The Ozzy Osbourne NFT collection ‘CryptoBatz’ is off to a bad start after scammers hijacked previously shared links.
The NFT collection is a series of 9,666 digital bats with a unique mutation feature. Digital Music News covered the collection in more detail when it was announced. But just two days after the tokens were minted, CryptoBatz fans were targeted by a phishing scam assisted by tweets from the actual project. Confused? Allow me to clarify it for you – here’s how the CryptoBatz phishing scam went down.
The CryptoBatz project uses Discord (a program like Slack used by gamers) to organize its community. The official CryptoBatz Discord link can be found at discord.gg/cryptobatz. But the first vanity URL the project used was slightly different – discord.gg/cryptobatznft.

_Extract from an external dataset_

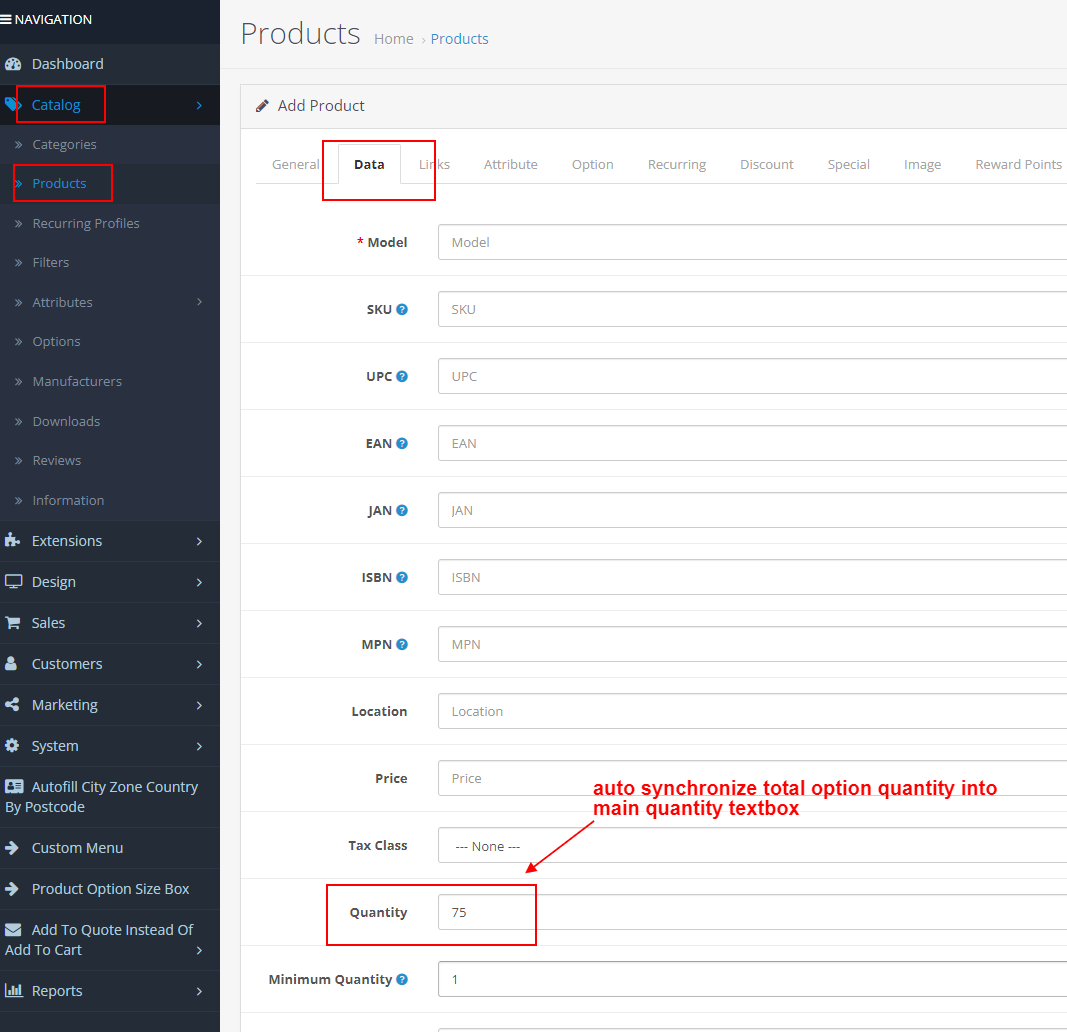Click the Sales shopping cart icon
The image size is (1067, 1032).
15,622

So when the CryptoBatz project swapped vanity domains, scammers snapped up the old URL and pointed it at a scam Discord server.

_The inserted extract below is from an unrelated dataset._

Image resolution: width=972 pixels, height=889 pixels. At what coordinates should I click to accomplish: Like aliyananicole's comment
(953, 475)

The scam server was set up to look just like the official CryptoBatz server, even mimicking its verification process.
Ozzy Osbourne himself even tweeted using the old vanity URL. One tweet from the official CryptoBatz account with the now-scam URL received 4,000 retweets. It was only removed on January 21st after The Verge contacted the owners and pointed out the tweet.
The scam server had around 1,500 people in it at the time of writing. A cursory search of Twitter for ‘cryptobatz scam’ returns several users who were impacted by the scam server.

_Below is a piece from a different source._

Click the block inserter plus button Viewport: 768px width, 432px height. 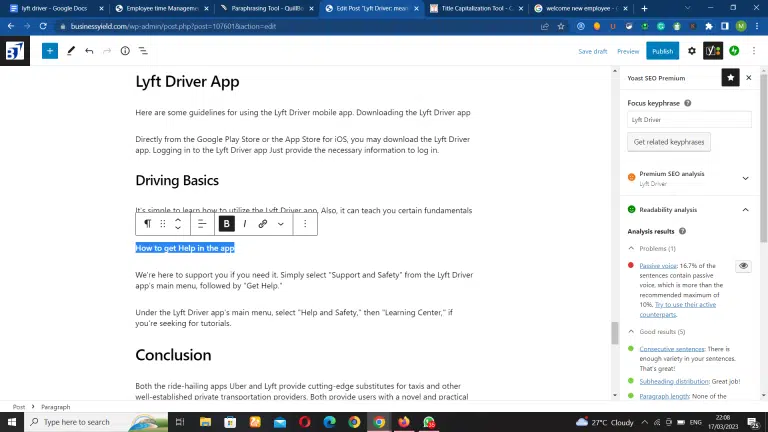(49, 50)
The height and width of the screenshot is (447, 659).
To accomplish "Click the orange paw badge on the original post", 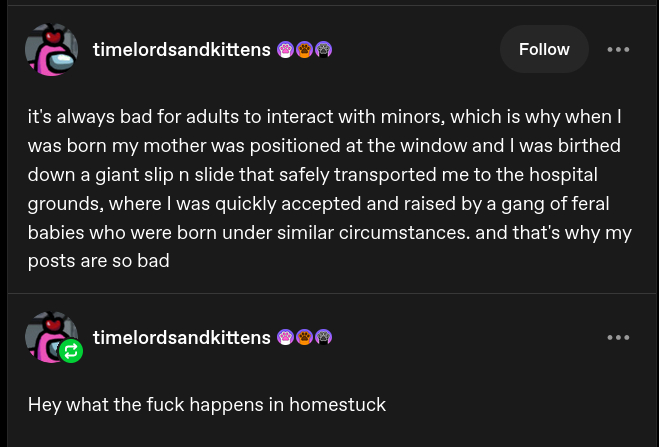I will click(x=304, y=49).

Once inside, a bot asks users to verify their crypto assets by directing them to a phishing website that prompts users to enter their seed phrase for their crypto-wallet. That’s a big no-no in the world of crypto – imagine a robber politely asking for a copy of your keys to rob you at his convenience.
The Verge identified an Ethereum wallet tied to the scam, as identified by an actual victim. As of the time of writing, incoming transactions totaling more than 28 ETH, or about $69,000. The CryptoBatz NFTs themselves are being resold on the OpenSea NFT marketplace for around 1.8 ETH ($5,046). Organizers say the fault for the scam lies with Discord, rather than themselves.
“We cannot take responsibility for the actions of scammers exploiting Discord – a platform that we have absolutely no control over,” Sutter Systems Co-Founder Jepeggi says.
Discord says it is aware of the scamming incident and is investigating. “Our team takes action when we become aware of attacks like this one, including banning and shutting down servers,” says Peter Day, Senior Manager for Corporate Communications.